When is this applicable?
In order to use the Dask client, the deployed solution needs to include a Dask scheduler alongside any number of Dask workers. Not all flows will benefit from the Dask parallel computing framework. However, Dask usage can make your Flows scale to work well on large amounts of data. Please note that you may need to talk to your DevOps or IT teams to configure the Dask Scheduler and Workers. (See DevOps Note)
How-To
First, be sure to appropriately import dask
. Then, set the dask_client
parameter to None
in the run()
function of your Step
definition.
The Dask library offers many different options to decorate functions to run in parallel (e.g. with dask.compute). You can also cast dataframes as listed in Dask’s documentation.
The following snippet consists of one possible method to integrate Dask usage alongside the Virtualitics AI Platform.
import dask
@dask.delayed
def function(x):
return x * 2
class DataUpload(Step):
def run(self, flow_metadata, dask_client=None):
store_interface = StoreInterface(**flow_metadata)
pandas_df = store_interface.get_asset(label="stored_asset", type=AssetType.DATASET)

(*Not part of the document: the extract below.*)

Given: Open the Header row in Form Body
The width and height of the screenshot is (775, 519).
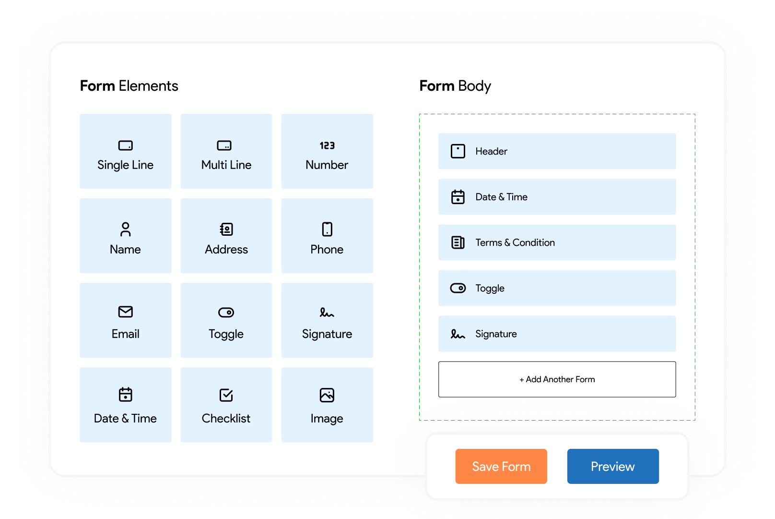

eps = np.split(pandas_df, len(pandas_df.columns), axis=1)
resultList = []
try:
def f(eps):
results = []
for ep in eps:
y = function(ep)
results.append(y)
return results
resultList = dask.compute(*f(eps))
except Exception as e:
print(e)
DevOps Note
Alongside the core backend frontend worker s3 store rabbitmq redis websocket
that are part of the default start.sh script, in order to use Dask also the following services are needed (this configuration could vary on Kubernetes deployments). The DASK_SCHEDULER_URL environment variable is used by predict to connect to the Dask cluster. Example to include in your dev.env:
DASK_SCHEDULER_URL=TCP://DASK-SCHEDULER:8786
When running in a Kubernetes environment this value is passed to the backend through the Predict ConfigMap. This URL can be a local cluster address if the Dask endpoint is running on the Kubernetes cluster. Multiple replica dask workers can be configured from the Dask Helm Chart.
dask-scheduler:
image: daskdev/dask:2021.4.1
hostname: dask-scheduler
ports:
- "8786:8786"
- "8787:8787"
command: ["dask-scheduler"]
environment:
- EXTRA_PIP_PACKAGES=s3fs pyarrow numpy==1.19.5 pandas==1.3.1 --upgrade
dask-worker:
image: daskdev/dask:2021.4.1
hostname: dask-worker
command: ["dask-worker", "tcp://dask-scheduler:8786", '--memory-limit=1e9', '--nprocs=1', '--nthreads=1']
environment:
- EXTRA_PIP_PACKAGES=s3fs pyarrow numpy==1.19.5 pandas==1.3.1 --upgrade
What to Expect (Validation)
Results should be computed using the Dask workers and displayed in the Virtualitics AI Platform, as expected.